I don’t reject incentive systems on dogmatic grounds. There’s nothing inherently wrong with incentive systems, so long as they incentivize the right thing. Often times, instead, what they incentivize is the very mindset that created the problem. For example, clear cutting a forest to install solar farms (here and here)…or paving the Amazon to obtain balsa wood for windmills. Rare earth mineral mining for clean energy, etc…the list is long.
On the flip side, incentives have successfully motivated farmers in Bolivia to protect their watersheds, loggers to cease clear-cutting, and the curtailing of acid rain. It’d be wonderful to develop more and better ways to align money with ecology. If I had my druthers, I’d:
pay farmers to practice regenerative agriculture
pay countries like the Democratic Republic of the Congo, Ecuador, and Brazil to preserve their rainforests…and simultaneously stop paying them to cut them down.
eliminate hidden subsidies that make local and ecological practices uneconomic
eliminate hidden subsidies that perpetuate the use of industrial chemicals
cancel “third world” debt since much of it was incurred only to extract resources for Western consumption.
As a general principle: No one should be allowed to profit by externalizing costs onto someone else.
In practice and on the whole though, these ideas are fraught with the difficulties you’ve identified. How to calculate long-term, highly distributed costs such as economic damage caused by global climate change? How to assign monetary value to such things as species extinction, the destruction of beautiful views, and human mortality.
However you choose to proceed, the main principle I suggest is to not totalize economic logic. That is, don’t let people get away with pretending that financial incentives we assign toward environmentally desirable outcomes truly represent the value of the land, water, biodiversity, etc. It is surely a good thing to align money with ecology, but let’s do so without reducing ecology to money, nature to commodity, the infinite to the finite, quality to quantity, and the world into a pile of instrumental stuff. Think of it as a reframing of the problem space.

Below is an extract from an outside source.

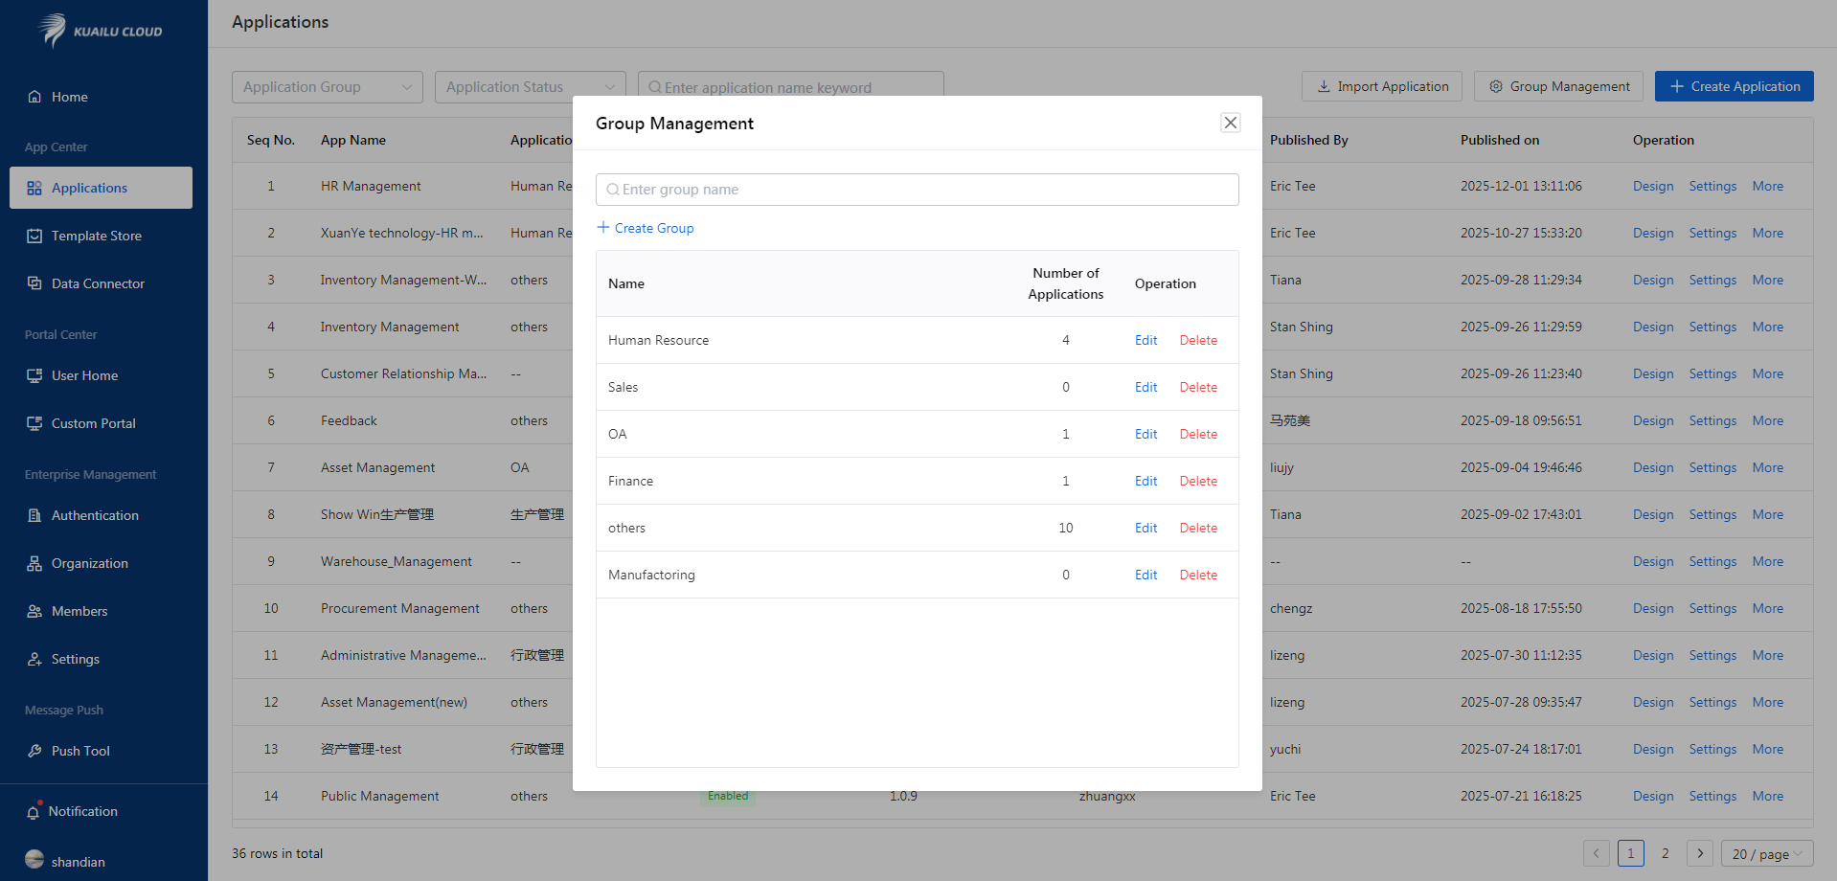Expand the Application Group dropdown

click(x=327, y=87)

To put it another way, if we must proceed with financial incentives, as you suggest, let’s detach them from the notion that they say anything about the intrinsic value of the life and beauty that’s being assigned a number. We can measure only what we can see, so anything outside our cultural blinders escapes our accounting. What is visible to us? Tons of CO2. Hectares of forest cover. Concentrations of ground-level ozone. Acidity of oceans. Numbers of species. In the service of these measurable things, let’s not willingly sacrifice what is invisible or unimportant to our eyes: generations-old social practices that allow traditional people to coexist with the land; the integrity of sacred sites; complex ecological dependencies that we have not yet learned to see or measure. I highly recommend Charles Massy’s book, Call of the Reed Warbler for a practical treatment of such things.
Furthermore, we unwittingly smuggle our invisible biases into our choice of what to measure and how to measure, biases that tend to be aligned with the financial interest of the power that be, including in your case, perhaps, corporate members, donors or Board members. By including the voices of people and places who are almost always left out, we begin a process of re-ordering our values toward ecological healing.
Our economic paradigm separates us from nature through its linearity, its demand for endless growth, and its reduction of nature into “resources”. When this paradigm begin to shift, financial incentives follow suit.